I don’t see any reason why they can’t allow the load units to execute at the same time as the ALUs. Dual issue gains a lot for little cost (Pentium 1, newer ARMs).

This post has been edited by Uncle Joe: Yesterday, 08:34 PM

The schedulers aren’t trying to coordinate multiple instruction issue on the same warp. They work on independent warps so there’s little wastage or idle cores.

One of the schedulers handles even numbered warps, and one handles odd warps. Each scheduler uses only half the cores, so they pretty much chug away independently.
Either scheduler can inhibit the other one for a cycle when a double precision compute is needed, allowing the running scheduler to suck up the resources of ALL the cores (not just half) to handle the wider DP op.

This leads to the question about lost __syncthreads() efficiency in Fermi. If you have lots of work to do in warps 1 and warps 3, but not in warps 2 and 4, then one scheduler and half your cores will be sitting idle at the next syncthreads() barrier, even if there’s plenty of work left to do in multiple warps 1 and 3.
Is this going to be a common inefficiency? Probably not, but it may make you need to be careful if you’re doing a lot of too-clever per-warp task allocation.
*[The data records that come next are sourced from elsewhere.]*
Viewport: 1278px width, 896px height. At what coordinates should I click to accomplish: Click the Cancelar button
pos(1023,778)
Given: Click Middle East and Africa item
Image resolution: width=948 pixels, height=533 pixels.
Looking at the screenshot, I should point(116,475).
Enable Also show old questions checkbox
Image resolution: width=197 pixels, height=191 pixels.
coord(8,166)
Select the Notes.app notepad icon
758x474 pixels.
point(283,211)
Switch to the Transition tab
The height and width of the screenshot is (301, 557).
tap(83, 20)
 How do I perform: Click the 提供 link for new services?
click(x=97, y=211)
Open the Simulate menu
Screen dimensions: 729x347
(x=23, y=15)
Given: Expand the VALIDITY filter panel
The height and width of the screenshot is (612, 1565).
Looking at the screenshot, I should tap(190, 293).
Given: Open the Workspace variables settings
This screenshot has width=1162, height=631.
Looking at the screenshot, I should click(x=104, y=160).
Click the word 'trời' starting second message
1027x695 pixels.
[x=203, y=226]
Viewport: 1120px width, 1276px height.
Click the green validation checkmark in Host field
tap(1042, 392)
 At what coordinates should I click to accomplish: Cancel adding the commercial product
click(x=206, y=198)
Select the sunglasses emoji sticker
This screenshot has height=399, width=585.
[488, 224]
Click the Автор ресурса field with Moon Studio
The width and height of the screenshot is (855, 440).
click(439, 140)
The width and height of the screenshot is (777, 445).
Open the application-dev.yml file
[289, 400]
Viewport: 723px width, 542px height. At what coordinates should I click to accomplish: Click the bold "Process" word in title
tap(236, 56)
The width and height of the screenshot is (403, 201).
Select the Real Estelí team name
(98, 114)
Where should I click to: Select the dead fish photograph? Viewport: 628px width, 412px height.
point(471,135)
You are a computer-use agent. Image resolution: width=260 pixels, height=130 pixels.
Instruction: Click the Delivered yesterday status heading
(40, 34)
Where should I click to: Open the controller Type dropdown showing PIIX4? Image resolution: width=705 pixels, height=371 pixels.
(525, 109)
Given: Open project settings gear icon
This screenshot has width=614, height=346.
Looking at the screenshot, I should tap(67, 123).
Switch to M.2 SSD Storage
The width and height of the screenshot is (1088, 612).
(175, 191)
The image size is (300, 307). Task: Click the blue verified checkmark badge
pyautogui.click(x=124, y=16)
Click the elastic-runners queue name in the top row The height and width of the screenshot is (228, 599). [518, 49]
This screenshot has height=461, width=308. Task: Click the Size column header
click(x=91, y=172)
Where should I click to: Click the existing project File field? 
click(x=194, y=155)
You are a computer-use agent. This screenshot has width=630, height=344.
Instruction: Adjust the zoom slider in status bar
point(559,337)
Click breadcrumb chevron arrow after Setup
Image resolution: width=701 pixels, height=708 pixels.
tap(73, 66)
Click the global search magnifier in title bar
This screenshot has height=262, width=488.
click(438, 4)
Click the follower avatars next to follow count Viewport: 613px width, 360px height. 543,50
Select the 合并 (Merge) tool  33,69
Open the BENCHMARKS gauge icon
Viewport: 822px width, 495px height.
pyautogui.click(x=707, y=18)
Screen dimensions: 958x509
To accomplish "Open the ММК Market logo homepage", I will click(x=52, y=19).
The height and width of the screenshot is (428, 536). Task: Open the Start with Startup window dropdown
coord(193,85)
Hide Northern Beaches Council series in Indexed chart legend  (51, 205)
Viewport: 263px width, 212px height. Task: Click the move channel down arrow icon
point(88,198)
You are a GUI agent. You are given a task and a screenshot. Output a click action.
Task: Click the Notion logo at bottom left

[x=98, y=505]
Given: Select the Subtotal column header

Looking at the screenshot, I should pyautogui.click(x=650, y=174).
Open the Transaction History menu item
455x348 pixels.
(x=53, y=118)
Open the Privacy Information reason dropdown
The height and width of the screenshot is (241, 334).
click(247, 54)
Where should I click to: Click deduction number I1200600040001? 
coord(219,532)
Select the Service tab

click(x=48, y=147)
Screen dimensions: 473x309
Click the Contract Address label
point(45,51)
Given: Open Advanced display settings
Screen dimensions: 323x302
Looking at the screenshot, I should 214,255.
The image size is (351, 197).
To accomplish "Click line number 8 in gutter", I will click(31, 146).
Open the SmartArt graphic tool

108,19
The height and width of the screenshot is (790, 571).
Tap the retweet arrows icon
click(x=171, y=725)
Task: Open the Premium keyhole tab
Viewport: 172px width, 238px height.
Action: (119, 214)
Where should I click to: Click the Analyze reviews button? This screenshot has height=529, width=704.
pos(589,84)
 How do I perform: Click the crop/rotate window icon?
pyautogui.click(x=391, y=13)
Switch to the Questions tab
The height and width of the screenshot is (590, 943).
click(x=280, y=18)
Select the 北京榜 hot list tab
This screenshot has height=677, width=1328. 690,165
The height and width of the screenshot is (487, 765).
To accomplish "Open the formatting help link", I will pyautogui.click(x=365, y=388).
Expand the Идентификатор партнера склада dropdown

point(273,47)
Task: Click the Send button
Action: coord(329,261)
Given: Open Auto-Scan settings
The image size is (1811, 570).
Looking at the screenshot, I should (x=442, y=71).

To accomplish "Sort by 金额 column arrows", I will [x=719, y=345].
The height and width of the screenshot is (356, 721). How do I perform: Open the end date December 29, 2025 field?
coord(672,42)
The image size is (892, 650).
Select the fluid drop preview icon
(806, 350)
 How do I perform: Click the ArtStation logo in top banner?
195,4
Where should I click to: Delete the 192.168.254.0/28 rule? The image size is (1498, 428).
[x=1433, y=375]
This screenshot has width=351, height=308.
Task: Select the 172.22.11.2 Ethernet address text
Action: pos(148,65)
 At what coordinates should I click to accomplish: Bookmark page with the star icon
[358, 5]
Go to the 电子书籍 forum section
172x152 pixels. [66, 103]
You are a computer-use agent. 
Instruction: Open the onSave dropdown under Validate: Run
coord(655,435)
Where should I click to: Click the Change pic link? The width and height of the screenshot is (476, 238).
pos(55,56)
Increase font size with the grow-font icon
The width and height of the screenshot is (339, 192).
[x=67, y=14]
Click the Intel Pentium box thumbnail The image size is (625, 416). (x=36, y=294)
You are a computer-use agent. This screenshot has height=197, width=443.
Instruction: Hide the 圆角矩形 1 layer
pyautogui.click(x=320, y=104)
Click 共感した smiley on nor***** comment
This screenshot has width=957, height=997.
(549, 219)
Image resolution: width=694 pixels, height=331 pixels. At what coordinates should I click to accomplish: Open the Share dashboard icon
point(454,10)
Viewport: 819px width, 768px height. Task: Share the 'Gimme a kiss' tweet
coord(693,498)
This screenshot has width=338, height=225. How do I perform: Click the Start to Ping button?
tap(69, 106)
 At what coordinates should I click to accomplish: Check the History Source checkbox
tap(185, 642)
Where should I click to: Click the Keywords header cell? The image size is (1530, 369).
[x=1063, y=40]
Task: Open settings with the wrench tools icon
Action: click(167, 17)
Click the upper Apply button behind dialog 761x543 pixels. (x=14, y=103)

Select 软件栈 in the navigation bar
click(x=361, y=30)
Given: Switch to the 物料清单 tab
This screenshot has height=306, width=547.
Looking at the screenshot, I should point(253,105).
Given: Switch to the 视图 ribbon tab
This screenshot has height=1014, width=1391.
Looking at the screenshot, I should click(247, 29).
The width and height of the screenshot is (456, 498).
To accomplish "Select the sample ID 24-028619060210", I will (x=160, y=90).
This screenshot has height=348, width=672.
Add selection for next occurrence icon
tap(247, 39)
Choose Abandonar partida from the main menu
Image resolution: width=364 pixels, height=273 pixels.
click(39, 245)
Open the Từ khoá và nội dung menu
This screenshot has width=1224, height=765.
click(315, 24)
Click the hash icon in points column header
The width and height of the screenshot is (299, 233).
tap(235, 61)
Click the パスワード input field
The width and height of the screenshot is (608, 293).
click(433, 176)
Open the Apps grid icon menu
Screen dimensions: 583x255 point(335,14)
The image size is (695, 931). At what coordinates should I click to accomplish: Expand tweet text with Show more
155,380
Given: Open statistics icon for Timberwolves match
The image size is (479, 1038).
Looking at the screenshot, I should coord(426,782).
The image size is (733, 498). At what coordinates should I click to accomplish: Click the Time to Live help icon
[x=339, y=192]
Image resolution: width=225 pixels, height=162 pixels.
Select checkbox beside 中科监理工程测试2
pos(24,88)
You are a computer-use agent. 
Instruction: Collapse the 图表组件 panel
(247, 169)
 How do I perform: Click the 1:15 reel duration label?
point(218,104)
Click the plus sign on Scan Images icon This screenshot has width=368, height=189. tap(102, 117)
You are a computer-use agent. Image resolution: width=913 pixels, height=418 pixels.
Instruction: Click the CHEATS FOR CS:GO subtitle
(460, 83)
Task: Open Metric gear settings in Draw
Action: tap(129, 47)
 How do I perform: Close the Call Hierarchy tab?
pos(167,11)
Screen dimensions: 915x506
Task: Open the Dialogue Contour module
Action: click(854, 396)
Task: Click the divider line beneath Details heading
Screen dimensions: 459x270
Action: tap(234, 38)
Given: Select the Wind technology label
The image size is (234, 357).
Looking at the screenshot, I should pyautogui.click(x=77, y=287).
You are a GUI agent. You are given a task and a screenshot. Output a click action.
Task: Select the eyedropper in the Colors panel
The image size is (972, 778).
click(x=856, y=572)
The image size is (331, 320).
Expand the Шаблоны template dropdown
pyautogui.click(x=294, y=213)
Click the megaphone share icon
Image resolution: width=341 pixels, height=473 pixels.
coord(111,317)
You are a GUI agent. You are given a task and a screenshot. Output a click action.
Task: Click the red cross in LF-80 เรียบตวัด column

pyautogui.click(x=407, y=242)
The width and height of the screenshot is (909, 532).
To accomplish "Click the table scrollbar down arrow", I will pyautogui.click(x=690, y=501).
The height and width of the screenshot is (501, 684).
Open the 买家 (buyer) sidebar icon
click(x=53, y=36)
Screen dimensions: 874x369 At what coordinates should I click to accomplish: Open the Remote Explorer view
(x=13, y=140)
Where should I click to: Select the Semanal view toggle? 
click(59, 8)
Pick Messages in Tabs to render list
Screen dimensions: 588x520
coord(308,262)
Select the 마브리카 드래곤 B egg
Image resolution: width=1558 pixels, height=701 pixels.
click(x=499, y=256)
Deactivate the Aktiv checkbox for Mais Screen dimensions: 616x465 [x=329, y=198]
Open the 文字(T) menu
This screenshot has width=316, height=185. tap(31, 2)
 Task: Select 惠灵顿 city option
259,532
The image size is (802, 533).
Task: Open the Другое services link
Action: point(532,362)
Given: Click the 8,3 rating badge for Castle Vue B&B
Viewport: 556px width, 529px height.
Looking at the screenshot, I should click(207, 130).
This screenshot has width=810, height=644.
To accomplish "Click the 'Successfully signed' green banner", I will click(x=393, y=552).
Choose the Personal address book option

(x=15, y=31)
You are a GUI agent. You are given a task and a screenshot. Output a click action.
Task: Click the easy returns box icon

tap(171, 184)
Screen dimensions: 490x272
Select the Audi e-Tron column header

It might also affect block sizing a bit… it’s likely good to create blocks with threads in a multiple of 2 warps just to help load-balance the two schedulers. It’s clearly a bad idea to create a block with 32 or even 96 threads. We’ll see in practice when we all have hardware. (Though maybe Fermi will traansparently flip the scheduler “phase” of warps when there’s multiple running blocks in one SM just to help this scheduler load balancing?)

Right. I know that, even though it seemed I was talking about within a warp when I compared it to Pentium’s dual issue, but the problem remains:

(my interpretation - could be wrong)

32 load/store units are idle, all ALUs busy

16 load/store units idle, 16 ALUs idle

all load/store units busy, 32 ALUs idle

Now that I recall, GT200 allowed multiply and mad to be dual issued. So why not allow loads to be dual issued with arithmetic, which probably

is more useful?